La crise du lait frappe le monde agricole où les éleveurs sont confrontés à une chute des cours liée à la surproduction. Une rencontre est prévue à Paris jeudi entre ces derniers et le géant Lactalis, un sujet très sensible et que l’Elysée suit comme le lait sur le feu.
Bonnets rouges. La crise du Grand-Ouest rural et agricole de 2013 est le grand mouvement social qui a fait reculer le président de la République sur l’écotaxe. Les jeunes et les agriculteurs sont les deux catégories dont François Hollande redoute les accès de fièvre et les colères. Or, le secteur agricole tout entier est en crise permanente. Les éleveurs l’an dernier et cet hiver, et auxquels il a finalement fallu lâcher 500 millions d’euros, cet été ce sont les producteurs de fruits et légumes qui ont souffert et, après la crise du lait, c’est celle des céréaliers - dont les niveaux de rendements sont historiquement bas à cause des conditions climatiques défavorables -, que redoute le gouvernement. Stéphane Le Foll, le ministre de l’Agriculture, est donc prié par l’Elysée de jouer les pompiers pour éteindre le moindre début d’incendie.
Le risque d'une flambée sociale. Mais la crise est structurelle. Ce sont tous nos modes de productions qu’il faut revoir, les problématiques de l’agriculture intensive ne se régleront pas en quelques mois. C’est pour cette raison que le gouvernement mettra la main au portefeuille, d’une manière ou d’une autre : exonération de charges, aides ponctuelles, gestes fiscaux, etc. Si le puissant secteur des céréaliers embraye sur les laitiers, le gouvernement paiera parce que le président redoute une flambée sociale, les mouvements d’agriculteurs étant souvent marqués par des actions musclées de blocage qui mettent à l’épreuve l’autorité du gouvernement.
Une image de la France éternelle. Et puis, derrière le monde agricole qui souffre économiquement, c’est aussi la France rurale qui gronde. Le million d’agriculteurs qui résiste dans nos campagnes bénéficie d’une caisse de résonance considérable dans le pays ; utiles, courageux, sympathiques, incarnant la valeur travail et l’engagement, c’est ainsi qu’ils sont perçus dans les études d’opinion.

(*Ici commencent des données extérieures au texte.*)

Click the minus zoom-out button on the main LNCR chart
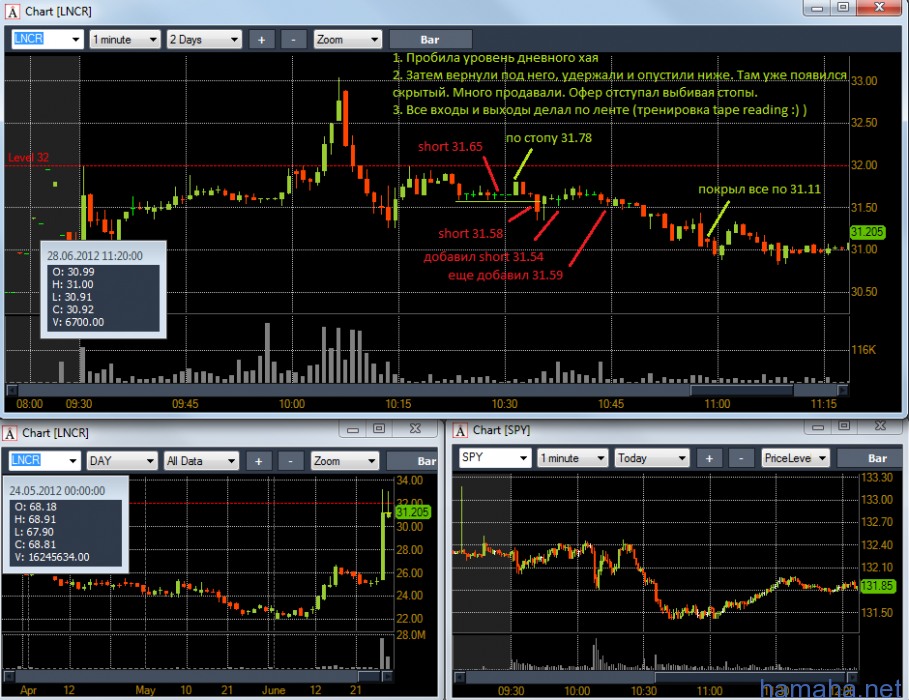Screen dimensions: 909x700 [x=292, y=40]
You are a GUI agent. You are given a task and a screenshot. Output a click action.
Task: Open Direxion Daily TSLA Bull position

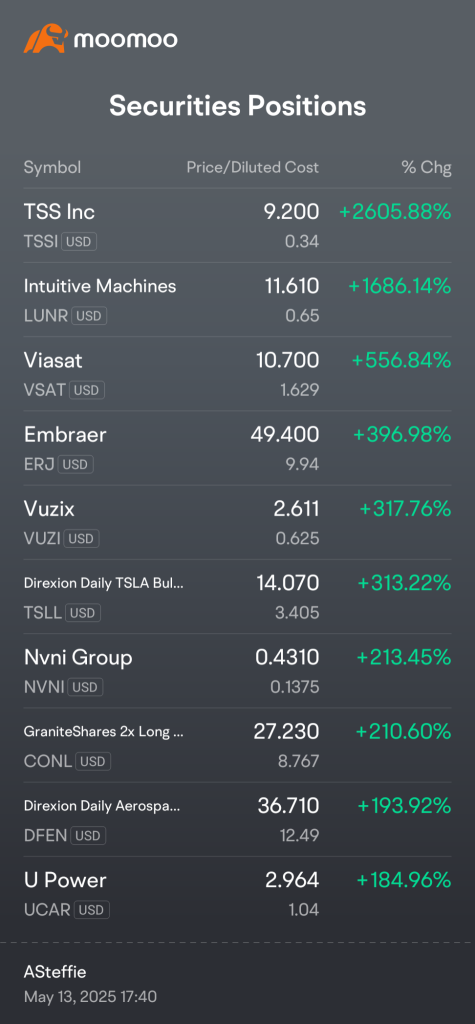tap(237, 596)
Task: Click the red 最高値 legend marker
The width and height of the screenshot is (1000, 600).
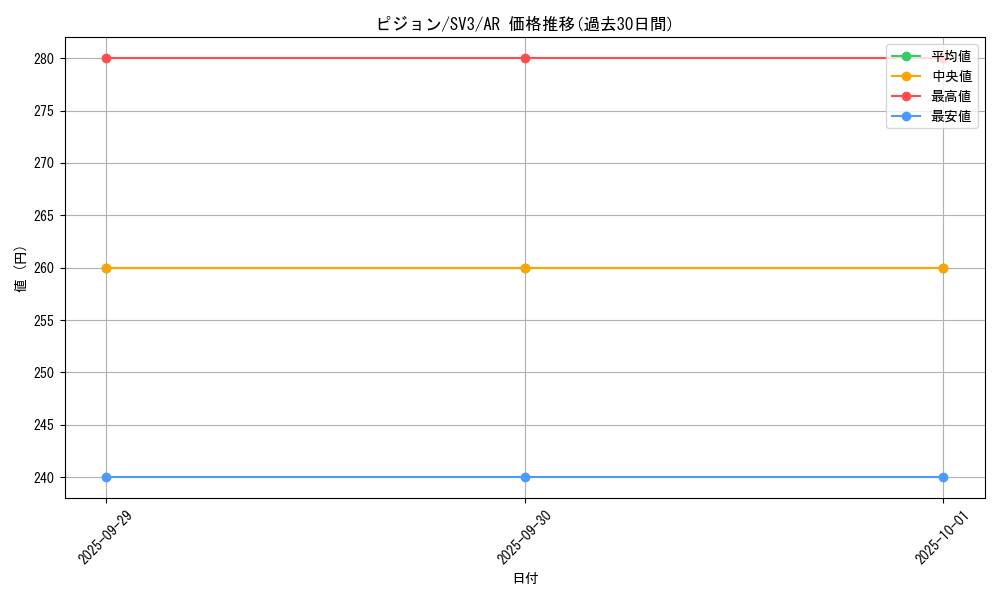Action: 906,96
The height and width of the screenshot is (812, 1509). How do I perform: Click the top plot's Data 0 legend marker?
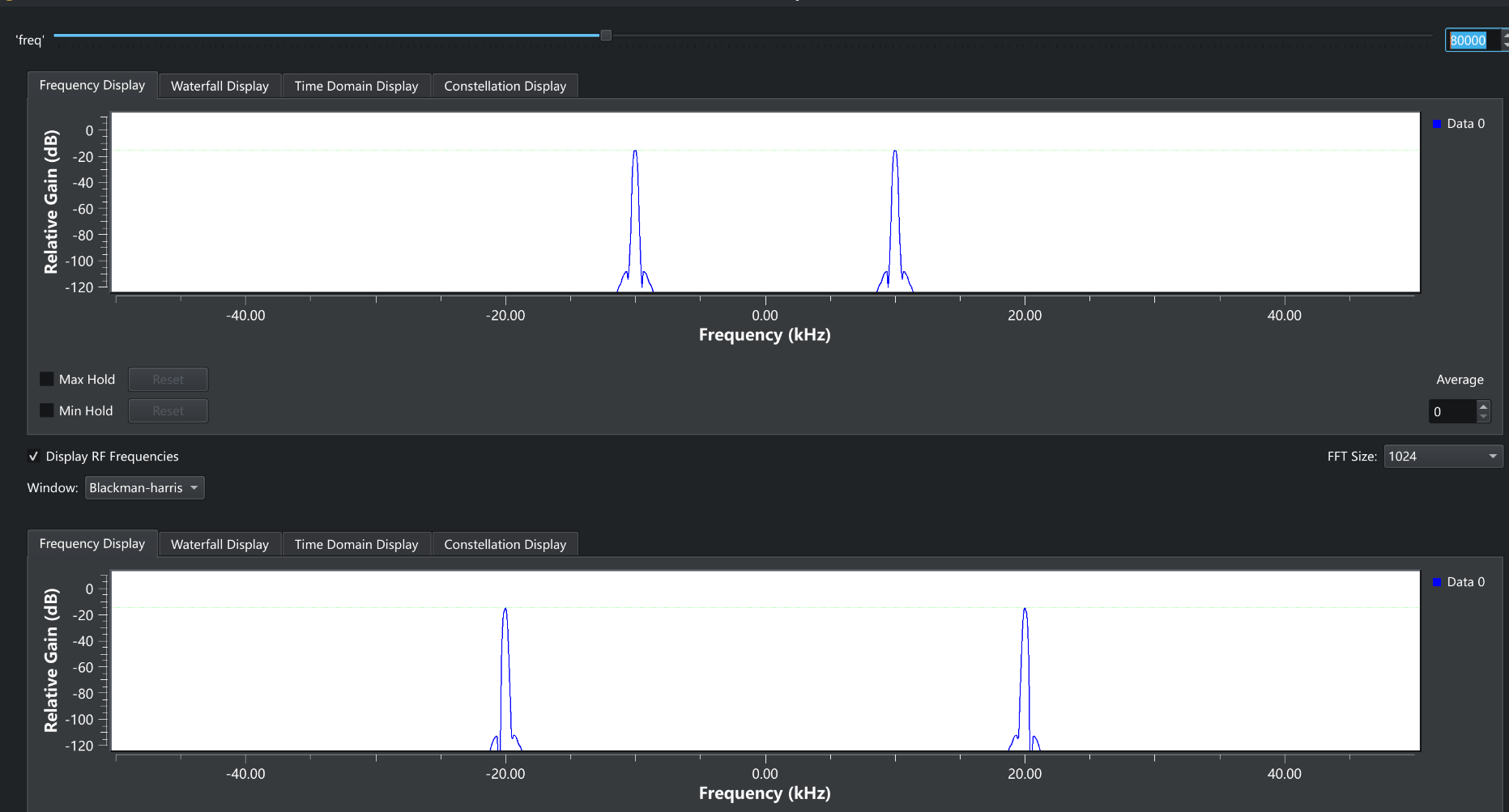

Les Français, par exemple, se disent prêts à payer un peu plus chers leurs aliments si c’est cela bénéficie aux producteurs.
Un président discrédité. Or François Hollande a épuisé son crédit auprès des agriculteurs. Si en 2012 il établit le record du temps passé au salon de l’agriculture, en 2016 il s’est fait huer lors de son passage, sa visite s’est soldée par deux blessés et cinq arrestations. À huit mois de la présidentielle, le risque d’embrasement du monde rural reste une menace politique à haut risque pour le président.